[Work item]: Where a line has odd spacing or punctuation, keep it; transcribe all the entries exactly.

(Data entries)
##########

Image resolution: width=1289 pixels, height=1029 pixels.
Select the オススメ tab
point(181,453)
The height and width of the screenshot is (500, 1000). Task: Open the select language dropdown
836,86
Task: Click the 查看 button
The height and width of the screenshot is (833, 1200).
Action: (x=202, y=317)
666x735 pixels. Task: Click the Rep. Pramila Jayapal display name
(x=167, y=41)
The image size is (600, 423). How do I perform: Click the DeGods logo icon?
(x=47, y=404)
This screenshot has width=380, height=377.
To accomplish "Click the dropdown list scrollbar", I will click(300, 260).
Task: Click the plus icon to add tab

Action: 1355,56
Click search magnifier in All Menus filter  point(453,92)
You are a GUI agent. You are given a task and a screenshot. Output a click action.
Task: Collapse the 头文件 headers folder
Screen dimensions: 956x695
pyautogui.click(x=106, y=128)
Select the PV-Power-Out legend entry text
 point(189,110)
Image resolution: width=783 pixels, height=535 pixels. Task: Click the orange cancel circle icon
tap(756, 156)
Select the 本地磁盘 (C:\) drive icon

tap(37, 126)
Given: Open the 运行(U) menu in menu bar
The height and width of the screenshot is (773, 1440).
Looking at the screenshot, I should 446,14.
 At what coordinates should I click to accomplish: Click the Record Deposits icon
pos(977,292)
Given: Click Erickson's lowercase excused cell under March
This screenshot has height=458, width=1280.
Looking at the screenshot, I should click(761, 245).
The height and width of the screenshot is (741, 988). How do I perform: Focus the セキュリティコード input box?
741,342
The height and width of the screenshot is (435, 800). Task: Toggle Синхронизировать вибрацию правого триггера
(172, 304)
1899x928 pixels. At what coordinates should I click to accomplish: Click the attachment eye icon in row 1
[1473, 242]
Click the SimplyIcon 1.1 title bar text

##########

[Result of this task]:
Image resolution: width=1289 pixels, height=1029 pixels.
Select the オススメ tab
point(181,453)
The height and width of the screenshot is (500, 1000). Task: Open the select language dropdown
836,86
Task: Click the 查看 button
The height and width of the screenshot is (833, 1200).
Action: (x=202, y=317)
666x735 pixels. Task: Click the Rep. Pramila Jayapal display name
(x=167, y=41)
The image size is (600, 423). How do I perform: Click the DeGods logo icon?
(x=47, y=404)
This screenshot has width=380, height=377.
To accomplish "Click the dropdown list scrollbar", I will click(300, 260).
Task: Click the plus icon to add tab

Action: 1355,56
Click search magnifier in All Menus filter  point(453,92)
You are a GUI agent. You are given a task and a screenshot. Output a click action.
Task: Collapse the 头文件 headers folder
Screen dimensions: 956x695
pyautogui.click(x=106, y=128)
Select the PV-Power-Out legend entry text
 point(189,110)
Image resolution: width=783 pixels, height=535 pixels. Task: Click the orange cancel circle icon
tap(756, 156)
Select the 本地磁盘 (C:\) drive icon

tap(37, 126)
Given: Open the 运行(U) menu in menu bar
The height and width of the screenshot is (773, 1440).
Looking at the screenshot, I should 446,14.
 At what coordinates should I click to accomplish: Click the Record Deposits icon
pos(977,292)
Given: Click Erickson's lowercase excused cell under March
This screenshot has height=458, width=1280.
Looking at the screenshot, I should click(761, 245).
The height and width of the screenshot is (741, 988). How do I perform: Focus the セキュリティコード input box?
741,342
The height and width of the screenshot is (435, 800). Task: Toggle Синхронизировать вибрацию правого триггера
(172, 304)
1899x928 pixels. At what coordinates should I click to accomplish: Click the attachment eye icon in row 1
[1473, 242]
Click the SimplyIcon 1.1 title bar text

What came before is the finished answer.